Goals for Practice, Games and Season
Practices should always contain the following elements: competition, critical thinking and technical repetition. At this age, the physical (fitness) side of the game begins to play a larger role than before. Practices and matches should continue to focus on improving the players’ understanding of the tactical issues, such as how to control the rhythm of the game, as well as getting the group working not only functionally within the group but also as 11 players moving together on both sides of the ball. Some time should also be spent addressing how players and the team manage the game. Not only in terms of executing the game plan, but how to address different scenarios such as playing in the final 15 or 20 minutes of a game with a lead, when the game is tied, or when your team is losing. Players must be challenged everyday to solve soccer problems. They must be held accountable for their decisions and their performance. These players are ready for an increased level of problem solving that focuses on using their soccer mind and not just their physical attributes. 17- and 18- year-old players playing against more skillful teams or older teams on a regular basis will help their development. Keep in mind that these older players should be better soccer players and not just better athletes. There should be a continued emphasis on professional attitude including game preparation, on and off field behavior, work ethic, individual fitness, dealing with health and preventative issues of health, and spending time on technical issues to keep sharp.
General Description of What Should be Happening During Practice
All aspects of practice should involve player accountability. As mentioned earlier, U-18 players will benefit from:
- Generic, non-functional exercises that emphasize principles of the game.
- More specific, functional exercises that address working together within a “line” of the team or between “lines” of the team toward some soccer objective. Non-functional, principle-based games address themes of the game through a variety of small-sided games that challenge the players to recognize these themes in less “structured” environments. An example of a generic, “principle-based” exercise is the 6 v 6 game with bumper players on the side and end lines of the field which can be used to address group defending, possession, speed of play, etc. The emphasis of the exercise can be manipulated by the conditions and the rules. This one game can be played with no goals as a keep away game, with end line targets to address rhythm of play as well as group and team defending and with big goals to focus on attacking and defending issues that are created with big goals and goal keepers. All the while, the bumper players offer outlet options while allowing the field space to remain relatively tight.

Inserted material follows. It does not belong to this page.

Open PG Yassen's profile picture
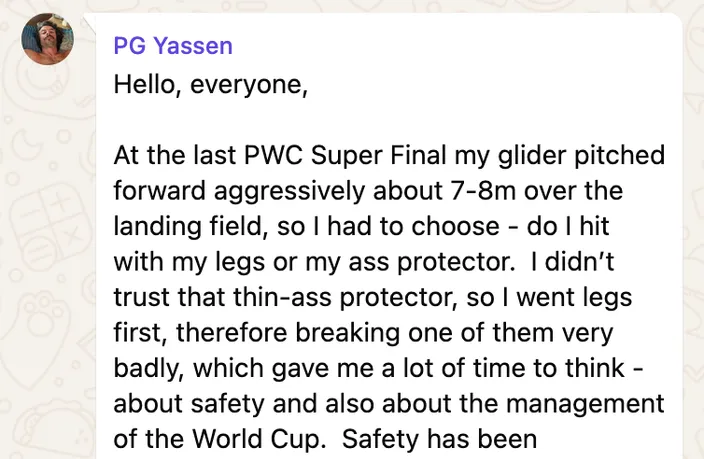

In this example, most of the coach’s teaching can be done as the ball is rolling or when the ball has gone out of bounds. Another way for the coach to influence these exercises is to play several games with a certain time limit for each game and discuss and make adjustments between games or play a longer game with a 5-minute half time. This model is beneficial because it is closer to how we coach in matches and it allows the players an uninterrupted amount of time to sort out the game for themselves. The most common example of a functional exercise at this level is some type of half field or three quarter sized field game that has one full sized goal and two “counter” goals. These exercises are beneficial because the coach can address specific scenarios, as they would occur in specific parts of the field during a match. They also provide the coach and players with repeated opportunities to practice a particular issue. Finally, these exercises are a good way to address team issues when the size of your roster doesn’t allow you to play 11 v 11. For example, attacking and defending themes can be addressed beginning with 6 v 5 (4 defenders and a goalkeeper) and continuing to the full game. There are several points to consider that may impact the effectiveness of these exercises.
- Even though there are typically uneven numbers and a partial field with one full goal, try to make the soccer as realistic and competitive as possible. Make sure that the amount of information that you give is balanced by uninterrupted opportunities for the players to play. This means that, occasionally, you need to allow the game to play for a certain amount of time, allowing for some change of possession as well as restarts, etc.
- Try to work with both groups somewhat equally. If you are designing this exercise to work with your attacking group going to a big goal, have your assistant coach address issues with the defending group such as establishing a point in their defending half to “recover” to when they are able to get the ball out of their end. Likewise, they can work on when to step and pressure and when to drop off and how to keep their back line active, and within the back line – what is the position of their bodies and how can this influence their ability to defend? These can all be addressed while the attacking team is also focusing on their own issues.
General Description of What Should be happening in Matches
The matches are the time for the players to apply the lessons from their week of practices, from their most recent match and as well as from the season thus far. Most of the coach’s role in the match occurred during the prior week. By game time, the coach’s role is to give the players some organizational focus during the pre game period and then make the appropriate adjustments during the match through substitutions and during the halftime break.
Best Qualities of a Coach for This Age Player
Charismatic; well informed; up to date; experienced; knowledgeable; articulate; disciplinarian; no doubts about his/her authority and managerial know-how.